PROBLEM TO WORK ON -
Every entry below is to be copied exactly, with nothing omitted.

——

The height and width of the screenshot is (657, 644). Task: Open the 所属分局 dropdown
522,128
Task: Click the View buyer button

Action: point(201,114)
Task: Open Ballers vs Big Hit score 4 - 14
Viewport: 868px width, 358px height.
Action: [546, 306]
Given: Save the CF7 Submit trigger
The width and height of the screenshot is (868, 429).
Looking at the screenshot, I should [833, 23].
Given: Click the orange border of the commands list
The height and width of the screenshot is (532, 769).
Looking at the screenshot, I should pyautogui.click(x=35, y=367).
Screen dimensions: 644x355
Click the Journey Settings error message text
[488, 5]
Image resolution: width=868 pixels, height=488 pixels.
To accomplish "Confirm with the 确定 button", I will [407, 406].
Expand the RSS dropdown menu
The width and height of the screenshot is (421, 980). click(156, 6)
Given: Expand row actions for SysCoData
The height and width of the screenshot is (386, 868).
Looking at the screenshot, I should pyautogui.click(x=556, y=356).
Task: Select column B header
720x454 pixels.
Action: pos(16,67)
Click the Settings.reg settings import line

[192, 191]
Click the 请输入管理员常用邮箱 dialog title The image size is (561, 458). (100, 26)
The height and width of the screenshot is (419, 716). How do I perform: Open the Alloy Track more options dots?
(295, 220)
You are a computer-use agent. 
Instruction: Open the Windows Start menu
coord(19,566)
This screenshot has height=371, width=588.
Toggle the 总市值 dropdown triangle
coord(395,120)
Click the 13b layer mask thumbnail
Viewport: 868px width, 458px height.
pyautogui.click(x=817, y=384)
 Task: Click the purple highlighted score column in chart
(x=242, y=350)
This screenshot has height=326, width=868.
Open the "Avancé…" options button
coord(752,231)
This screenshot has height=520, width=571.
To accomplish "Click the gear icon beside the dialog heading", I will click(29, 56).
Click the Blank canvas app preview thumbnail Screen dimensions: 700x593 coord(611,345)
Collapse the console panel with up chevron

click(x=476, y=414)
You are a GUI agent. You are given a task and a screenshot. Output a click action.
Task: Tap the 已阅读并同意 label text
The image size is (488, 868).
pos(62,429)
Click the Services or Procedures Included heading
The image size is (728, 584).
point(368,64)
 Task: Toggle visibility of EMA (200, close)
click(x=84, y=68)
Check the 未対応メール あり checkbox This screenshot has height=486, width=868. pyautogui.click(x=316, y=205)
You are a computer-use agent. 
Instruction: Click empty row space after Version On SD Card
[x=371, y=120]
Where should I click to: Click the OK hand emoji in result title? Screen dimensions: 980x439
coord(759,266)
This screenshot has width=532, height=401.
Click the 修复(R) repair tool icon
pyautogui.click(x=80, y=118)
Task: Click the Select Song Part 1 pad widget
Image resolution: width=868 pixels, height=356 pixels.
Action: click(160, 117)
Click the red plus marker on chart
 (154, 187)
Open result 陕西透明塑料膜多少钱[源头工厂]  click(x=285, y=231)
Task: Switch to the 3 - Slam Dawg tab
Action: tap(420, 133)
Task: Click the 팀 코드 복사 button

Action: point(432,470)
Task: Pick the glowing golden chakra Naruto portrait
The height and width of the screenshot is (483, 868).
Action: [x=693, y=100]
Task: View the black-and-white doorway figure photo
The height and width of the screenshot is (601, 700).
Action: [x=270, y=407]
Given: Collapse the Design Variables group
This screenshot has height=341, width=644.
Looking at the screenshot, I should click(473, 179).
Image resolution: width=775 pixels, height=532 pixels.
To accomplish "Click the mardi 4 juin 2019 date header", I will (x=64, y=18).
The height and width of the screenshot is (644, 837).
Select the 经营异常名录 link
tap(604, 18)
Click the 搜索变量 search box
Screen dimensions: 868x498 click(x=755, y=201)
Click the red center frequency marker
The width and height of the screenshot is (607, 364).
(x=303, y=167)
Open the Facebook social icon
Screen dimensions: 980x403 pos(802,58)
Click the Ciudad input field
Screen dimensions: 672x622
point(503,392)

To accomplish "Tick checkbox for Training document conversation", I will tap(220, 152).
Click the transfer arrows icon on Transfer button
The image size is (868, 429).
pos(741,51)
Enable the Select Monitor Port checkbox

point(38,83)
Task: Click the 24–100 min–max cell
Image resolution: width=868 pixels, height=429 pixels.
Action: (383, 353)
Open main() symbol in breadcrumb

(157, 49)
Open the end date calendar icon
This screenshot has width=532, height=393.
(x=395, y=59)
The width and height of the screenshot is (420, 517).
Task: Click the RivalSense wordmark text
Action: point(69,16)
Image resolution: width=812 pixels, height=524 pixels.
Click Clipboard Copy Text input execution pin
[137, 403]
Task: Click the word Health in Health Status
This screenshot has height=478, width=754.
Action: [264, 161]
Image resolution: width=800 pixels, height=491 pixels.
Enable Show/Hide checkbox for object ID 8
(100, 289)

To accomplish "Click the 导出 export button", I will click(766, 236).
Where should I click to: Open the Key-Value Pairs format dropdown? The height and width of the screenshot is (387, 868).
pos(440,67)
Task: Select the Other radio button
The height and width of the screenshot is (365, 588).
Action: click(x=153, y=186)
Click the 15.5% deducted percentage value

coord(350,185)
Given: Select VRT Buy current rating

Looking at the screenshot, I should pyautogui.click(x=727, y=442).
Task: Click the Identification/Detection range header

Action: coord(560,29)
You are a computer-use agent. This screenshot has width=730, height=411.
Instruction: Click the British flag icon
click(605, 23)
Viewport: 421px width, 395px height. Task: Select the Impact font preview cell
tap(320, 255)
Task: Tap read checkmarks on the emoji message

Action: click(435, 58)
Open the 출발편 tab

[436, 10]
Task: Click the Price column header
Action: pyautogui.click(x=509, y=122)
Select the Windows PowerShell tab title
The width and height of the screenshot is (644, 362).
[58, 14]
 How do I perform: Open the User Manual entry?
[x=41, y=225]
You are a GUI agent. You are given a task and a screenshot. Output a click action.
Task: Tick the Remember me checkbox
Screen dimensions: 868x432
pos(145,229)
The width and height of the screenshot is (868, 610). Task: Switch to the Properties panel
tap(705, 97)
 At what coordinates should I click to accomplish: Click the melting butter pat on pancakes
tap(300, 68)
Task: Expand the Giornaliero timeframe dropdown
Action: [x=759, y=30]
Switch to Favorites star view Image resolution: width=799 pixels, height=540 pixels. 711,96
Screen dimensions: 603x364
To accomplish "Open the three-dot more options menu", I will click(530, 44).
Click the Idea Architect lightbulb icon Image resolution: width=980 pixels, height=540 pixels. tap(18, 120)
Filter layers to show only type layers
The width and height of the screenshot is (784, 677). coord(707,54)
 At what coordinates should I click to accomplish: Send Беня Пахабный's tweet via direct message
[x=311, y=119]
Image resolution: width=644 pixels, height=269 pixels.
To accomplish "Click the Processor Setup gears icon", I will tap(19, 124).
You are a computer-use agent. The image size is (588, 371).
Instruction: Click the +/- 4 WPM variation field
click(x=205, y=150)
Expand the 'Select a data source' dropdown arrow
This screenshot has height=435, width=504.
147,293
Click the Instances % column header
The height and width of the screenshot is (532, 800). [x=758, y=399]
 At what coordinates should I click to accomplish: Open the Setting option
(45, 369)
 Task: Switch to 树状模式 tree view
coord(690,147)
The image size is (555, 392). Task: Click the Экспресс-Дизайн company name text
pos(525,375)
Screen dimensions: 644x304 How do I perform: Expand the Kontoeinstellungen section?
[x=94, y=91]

——

EXERCISE ANSWER -
The height and width of the screenshot is (657, 644). Task: Open the 所属分局 dropdown
522,128
Task: Click the View buyer button

Action: point(201,114)
Task: Open Ballers vs Big Hit score 4 - 14
Viewport: 868px width, 358px height.
Action: [546, 306]
Given: Save the CF7 Submit trigger
The width and height of the screenshot is (868, 429).
Looking at the screenshot, I should [833, 23].
Given: Click the orange border of the commands list
The height and width of the screenshot is (532, 769).
Looking at the screenshot, I should pyautogui.click(x=35, y=367).
Screen dimensions: 644x355
Click the Journey Settings error message text
[488, 5]
Image resolution: width=868 pixels, height=488 pixels.
To accomplish "Confirm with the 确定 button", I will [407, 406].
Expand the RSS dropdown menu
The width and height of the screenshot is (421, 980). click(156, 6)
Given: Expand row actions for SysCoData
The height and width of the screenshot is (386, 868).
Looking at the screenshot, I should pyautogui.click(x=556, y=356).
Task: Select column B header
720x454 pixels.
Action: pos(16,67)
Click the Settings.reg settings import line

[192, 191]
Click the 请输入管理员常用邮箱 dialog title The image size is (561, 458). (100, 26)
The height and width of the screenshot is (419, 716). How do I perform: Open the Alloy Track more options dots?
(295, 220)
You are a computer-use agent. 
Instruction: Open the Windows Start menu
coord(19,566)
This screenshot has height=371, width=588.
Toggle the 总市值 dropdown triangle
coord(395,120)
Click the 13b layer mask thumbnail
Viewport: 868px width, 458px height.
pyautogui.click(x=817, y=384)
 Task: Click the purple highlighted score column in chart
(x=242, y=350)
This screenshot has height=326, width=868.
Open the "Avancé…" options button
coord(752,231)
This screenshot has height=520, width=571.
To accomplish "Click the gear icon beside the dialog heading", I will click(29, 56).
Click the Blank canvas app preview thumbnail Screen dimensions: 700x593 coord(611,345)
Collapse the console panel with up chevron

click(x=476, y=414)
You are a GUI agent. You are given a task and a screenshot. Output a click action.
Task: Tap the 已阅读并同意 label text
The image size is (488, 868).
pos(62,429)
Click the Services or Procedures Included heading
The image size is (728, 584).
point(368,64)
 Task: Toggle visibility of EMA (200, close)
click(x=84, y=68)
Check the 未対応メール あり checkbox This screenshot has height=486, width=868. pyautogui.click(x=316, y=205)
You are a computer-use agent. 
Instruction: Click empty row space after Version On SD Card
[x=371, y=120]
Where should I click to: Click the OK hand emoji in result title? Screen dimensions: 980x439
coord(759,266)
This screenshot has width=532, height=401.
Click the 修复(R) repair tool icon
pyautogui.click(x=80, y=118)
Task: Click the Select Song Part 1 pad widget
Image resolution: width=868 pixels, height=356 pixels.
Action: click(160, 117)
Click the red plus marker on chart
 (154, 187)
Open result 陕西透明塑料膜多少钱[源头工厂]  click(x=285, y=231)
Task: Switch to the 3 - Slam Dawg tab
Action: tap(420, 133)
Task: Click the 팀 코드 복사 button

Action: point(432,470)
Task: Pick the glowing golden chakra Naruto portrait
The height and width of the screenshot is (483, 868).
Action: [x=693, y=100]
Task: View the black-and-white doorway figure photo
The height and width of the screenshot is (601, 700).
Action: [x=270, y=407]
Given: Collapse the Design Variables group
This screenshot has height=341, width=644.
Looking at the screenshot, I should click(473, 179).
Image resolution: width=775 pixels, height=532 pixels.
To accomplish "Click the mardi 4 juin 2019 date header", I will (x=64, y=18).
The height and width of the screenshot is (644, 837).
Select the 经营异常名录 link
tap(604, 18)
Click the 搜索变量 search box
Screen dimensions: 868x498 click(x=755, y=201)
Click the red center frequency marker
The width and height of the screenshot is (607, 364).
(x=303, y=167)
Open the Facebook social icon
Screen dimensions: 980x403 pos(802,58)
Click the Ciudad input field
Screen dimensions: 672x622
point(503,392)

To accomplish "Tick checkbox for Training document conversation", I will tap(220, 152).
Click the transfer arrows icon on Transfer button
The image size is (868, 429).
pos(741,51)
Enable the Select Monitor Port checkbox

point(38,83)
Task: Click the 24–100 min–max cell
Image resolution: width=868 pixels, height=429 pixels.
Action: (383, 353)
Open main() symbol in breadcrumb

(157, 49)
Open the end date calendar icon
This screenshot has width=532, height=393.
(x=395, y=59)
The width and height of the screenshot is (420, 517).
Task: Click the RivalSense wordmark text
Action: point(69,16)
Image resolution: width=812 pixels, height=524 pixels.
Click Clipboard Copy Text input execution pin
[137, 403]
Task: Click the word Health in Health Status
This screenshot has height=478, width=754.
Action: [264, 161]
Image resolution: width=800 pixels, height=491 pixels.
Enable Show/Hide checkbox for object ID 8
(100, 289)

To accomplish "Click the 导出 export button", I will click(766, 236).
Where should I click to: Open the Key-Value Pairs format dropdown? The height and width of the screenshot is (387, 868).
pos(440,67)
Task: Select the Other radio button
The height and width of the screenshot is (365, 588).
Action: click(x=153, y=186)
Click the 15.5% deducted percentage value

coord(350,185)
Given: Select VRT Buy current rating

Looking at the screenshot, I should pyautogui.click(x=727, y=442).
Task: Click the Identification/Detection range header

Action: coord(560,29)
You are a computer-use agent. This screenshot has width=730, height=411.
Instruction: Click the British flag icon
click(605, 23)
Viewport: 421px width, 395px height. Task: Select the Impact font preview cell
tap(320, 255)
Task: Tap read checkmarks on the emoji message

Action: click(435, 58)
Open the 출발편 tab

[436, 10]
Task: Click the Price column header
Action: pyautogui.click(x=509, y=122)
Select the Windows PowerShell tab title
The width and height of the screenshot is (644, 362).
[58, 14]
 How do I perform: Open the User Manual entry?
[x=41, y=225]
You are a GUI agent. You are given a task and a screenshot. Output a click action.
Task: Tick the Remember me checkbox
Screen dimensions: 868x432
pos(145,229)
The width and height of the screenshot is (868, 610). Task: Switch to the Properties panel
tap(705, 97)
 At what coordinates should I click to accomplish: Click the melting butter pat on pancakes
tap(300, 68)
Task: Expand the Giornaliero timeframe dropdown
Action: [x=759, y=30]
Switch to Favorites star view Image resolution: width=799 pixels, height=540 pixels. 711,96
Screen dimensions: 603x364
To accomplish "Open the three-dot more options menu", I will click(530, 44).
Click the Idea Architect lightbulb icon Image resolution: width=980 pixels, height=540 pixels. tap(18, 120)
Filter layers to show only type layers
The width and height of the screenshot is (784, 677). coord(707,54)
 At what coordinates should I click to accomplish: Send Беня Пахабный's tweet via direct message
[x=311, y=119]
Image resolution: width=644 pixels, height=269 pixels.
To accomplish "Click the Processor Setup gears icon", I will tap(19, 124).
You are a computer-use agent. The image size is (588, 371).
Instruction: Click the +/- 4 WPM variation field
click(x=205, y=150)
Expand the 'Select a data source' dropdown arrow
This screenshot has height=435, width=504.
147,293
Click the Instances % column header
The height and width of the screenshot is (532, 800). [x=758, y=399]
 At what coordinates should I click to accomplish: Open the Setting option
(45, 369)
 Task: Switch to 树状模式 tree view
coord(690,147)
The image size is (555, 392). Task: Click the Экспресс-Дизайн company name text
pos(525,375)
Screen dimensions: 644x304 How do I perform: Expand the Kontoeinstellungen section?
[x=94, y=91]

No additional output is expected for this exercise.